No! She wasn’t going to lose what she had. She wasn’t going back to what she’d been. And with Sonny in jail, she was in a perfect position to get everything Hiram had—his millions, his land, his businesses—and she wasn’t going to allow that fucking DeMarco to take all that away from her.
The problem was, she could only think of one way to stop him. And she needed to do it quickly. Hiram didn’t yet know about her affair with Jim, but every minute DeMarco was around, and the longer Pat Morse kept talking to people about Doyle’s death, the higher the likelihood that Hiram would learn of her unfaithfulness—and then cast her back down into the pit that she’d clawed her way out of.

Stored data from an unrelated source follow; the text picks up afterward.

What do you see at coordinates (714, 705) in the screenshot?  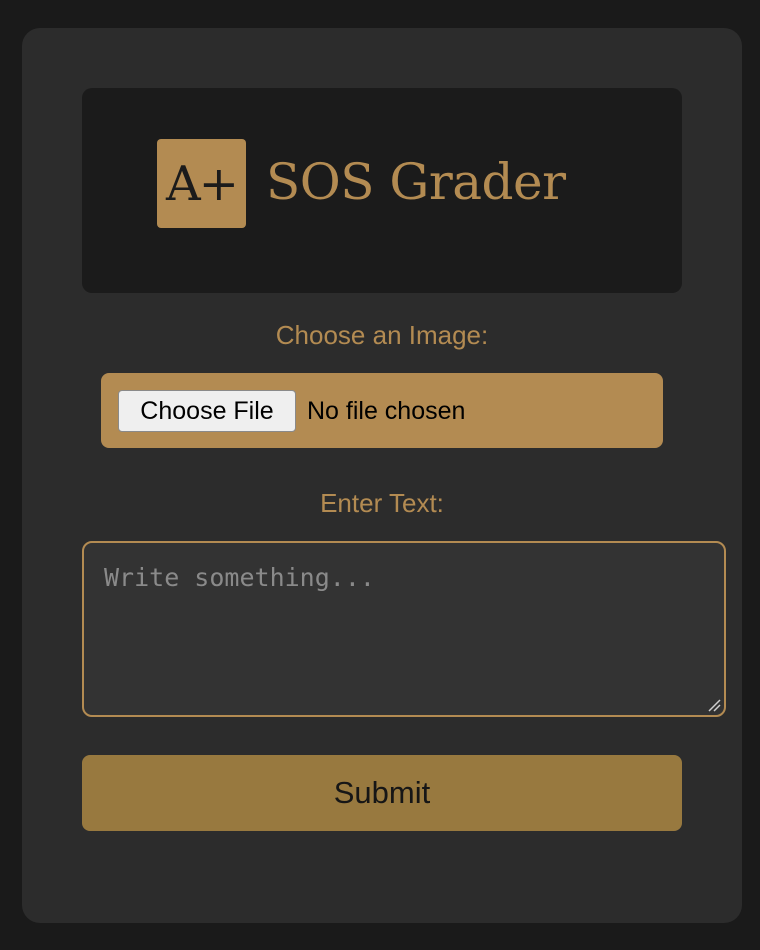 I see `resize-handle-icon` at bounding box center [714, 705].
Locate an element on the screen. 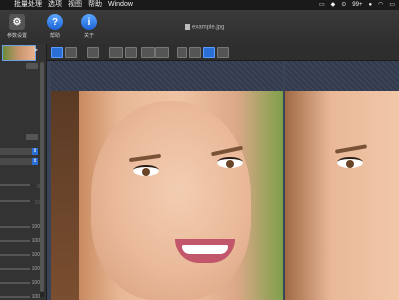 The height and width of the screenshot is (300, 399). right-eye is located at coordinates (230, 162).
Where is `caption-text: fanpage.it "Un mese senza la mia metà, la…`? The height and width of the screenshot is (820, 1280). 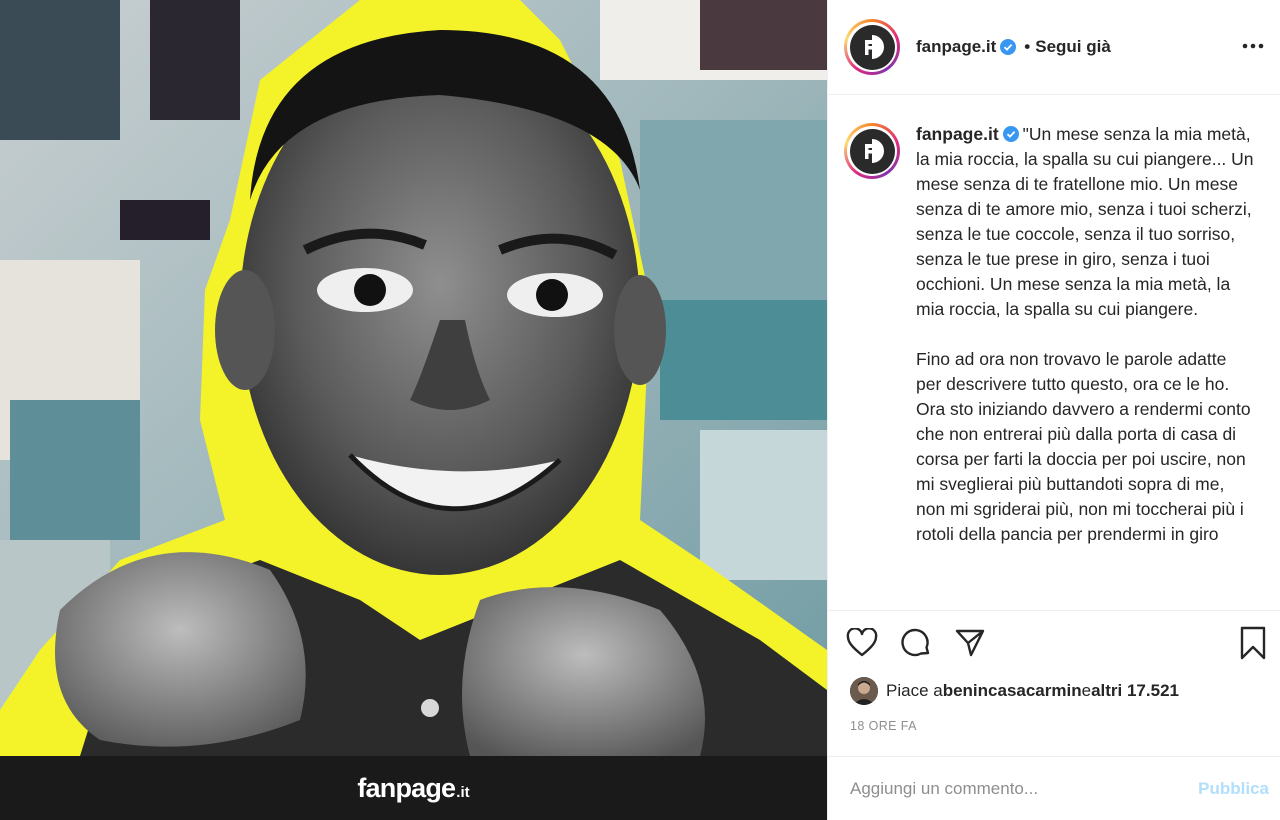
caption-text: fanpage.it "Un mese senza la mia metà, la… is located at coordinates (1086, 334).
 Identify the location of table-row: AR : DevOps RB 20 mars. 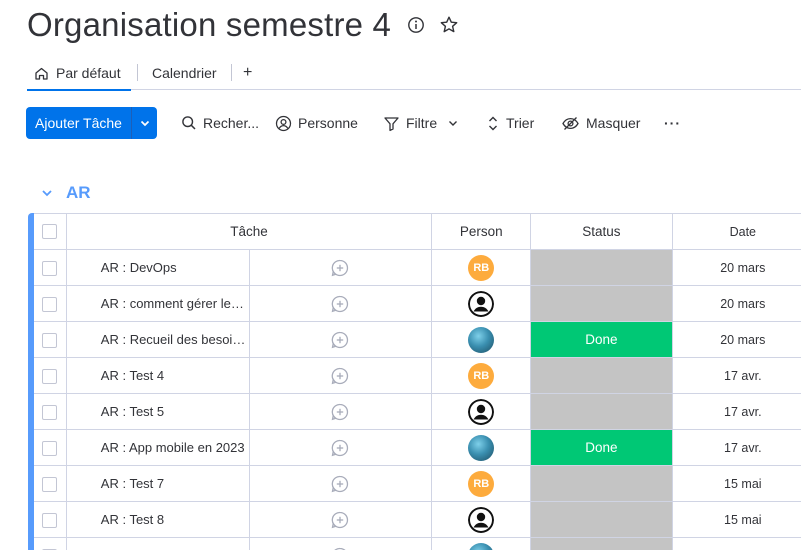
(418, 268).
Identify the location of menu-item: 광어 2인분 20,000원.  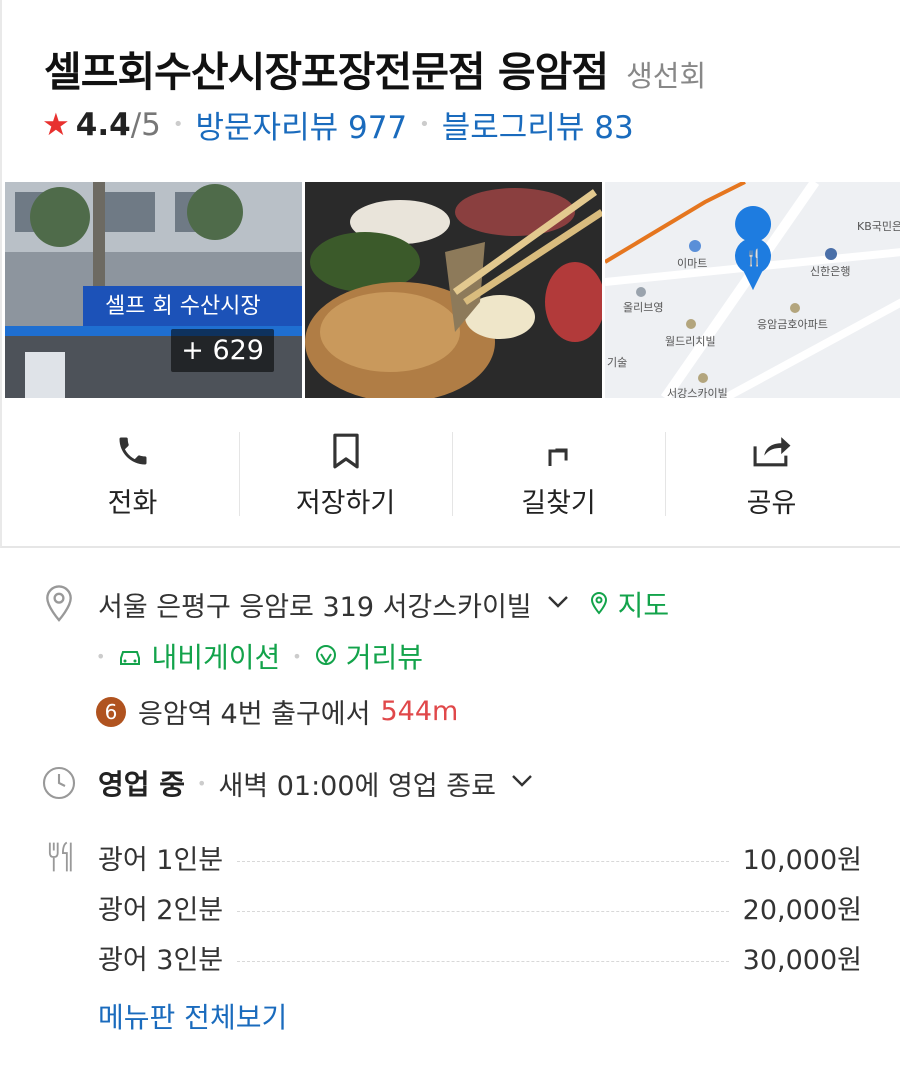
(480, 908).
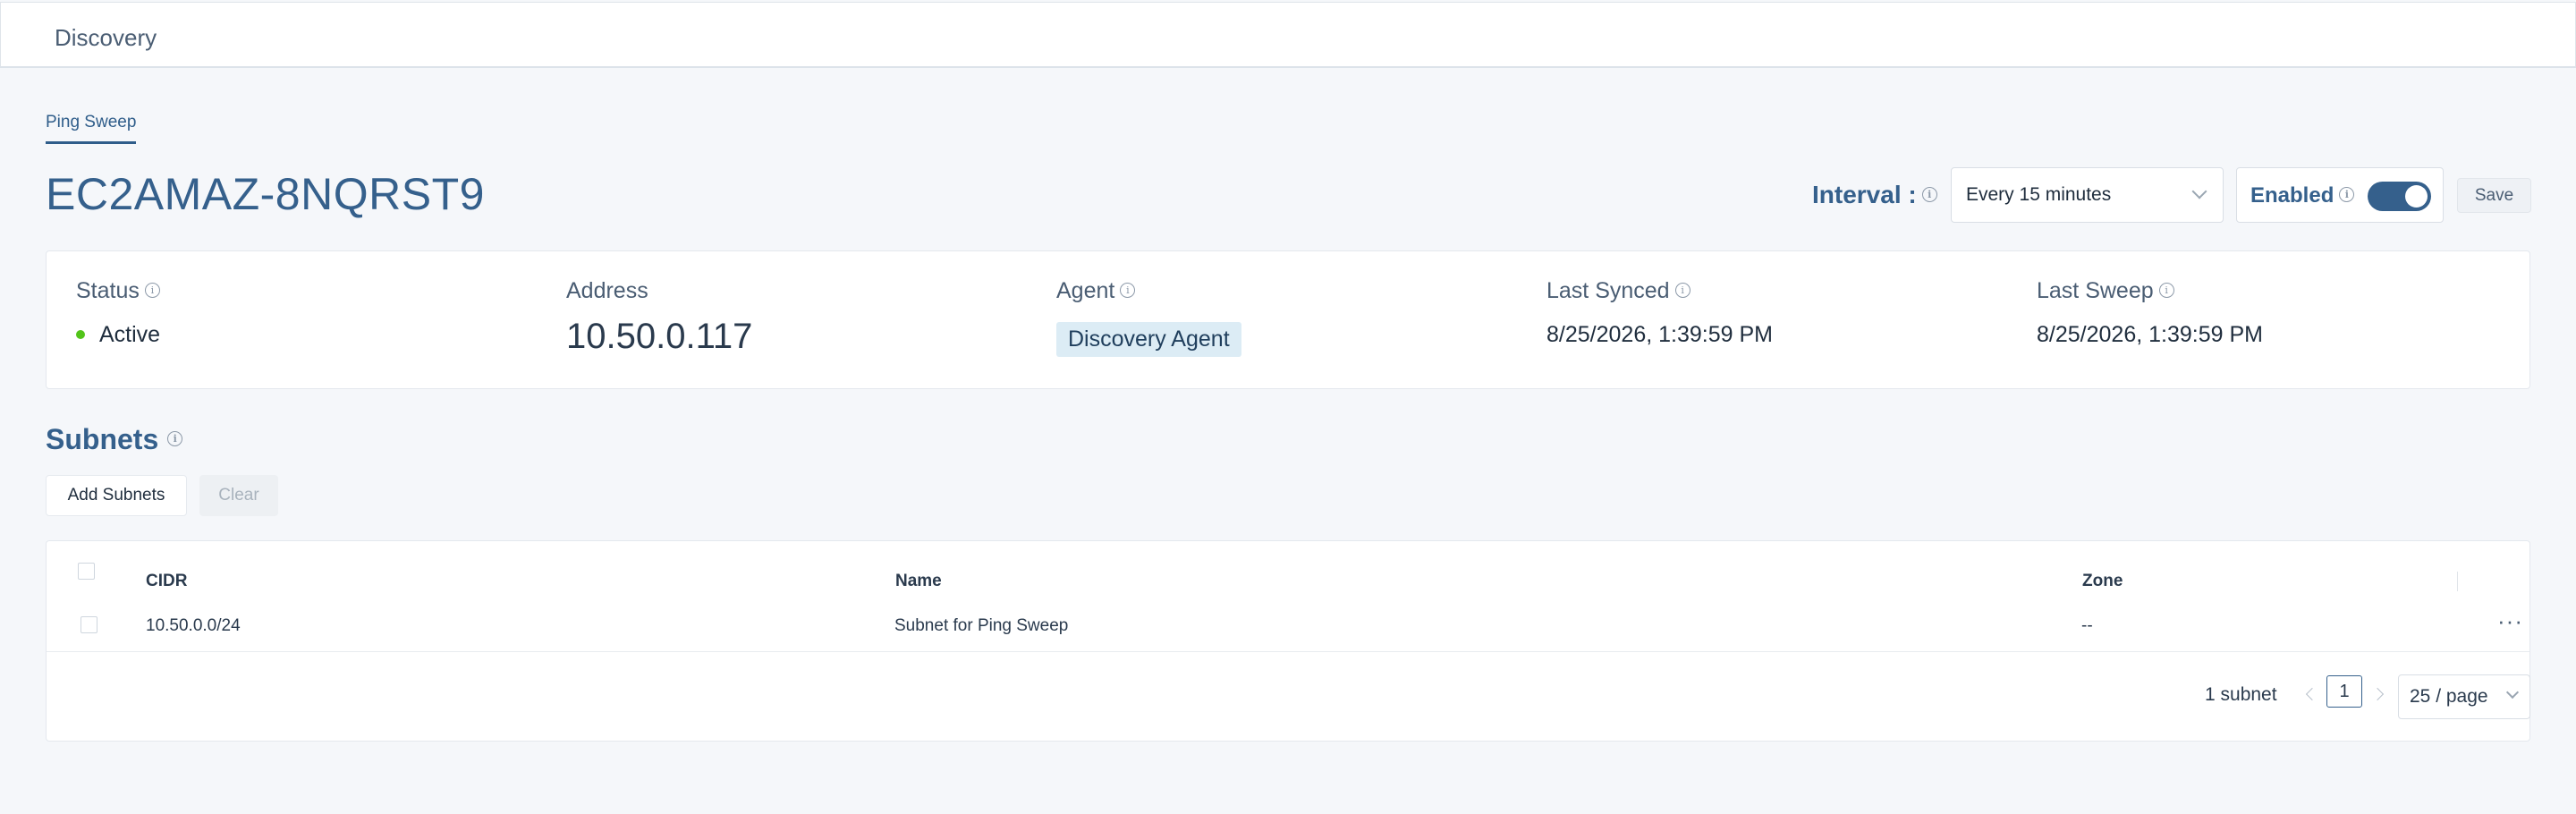 This screenshot has height=814, width=2576. I want to click on row-divider, so click(1288, 652).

The prevalent theory when it came to Shannon Doyle’s death was that some trucker, who was most likely an addict, had killed Doyle in her motel room and then stolen what valuables she had. If DeMarco were to die and the evidence pointed to a trucker, that would tend to fit what Jim and all the sheriff’s men were already thinking. Jim would, of course, suspect her—but he wouldn’t pursue her. But there was no way that DeMarco would open his door if she were to knock on it in the middle of the night. Not to mention that the motel was a really dumb place to kill someone. Someone could drive into the parking lot at any time. Or one of the gas workers who stayed there could come stumbling back from a bar. Yeah, whoever had killed Doyle was probably either high or stupid, and just got lucky.
So killing him at the motel wouldn’t do. But how about the truck stop? That was close to the first murder and a trucker would again be a likely suspect.
She grabbed her car keys and thirty minutes later she decided that yeah, the truck stop would do. DeMarco was on his own. No one in town was helping him and it was just a matter getting him alone where she wanted him.
39
DeMarco took a seat in Tommy’s rented trailer. DeMarco really wanted a beer after his meeting with the sheriff, but Tommy was an alcoholic, in his third year of sobriety, so he and Tommy just sat there in the small trailer drinking Cokes.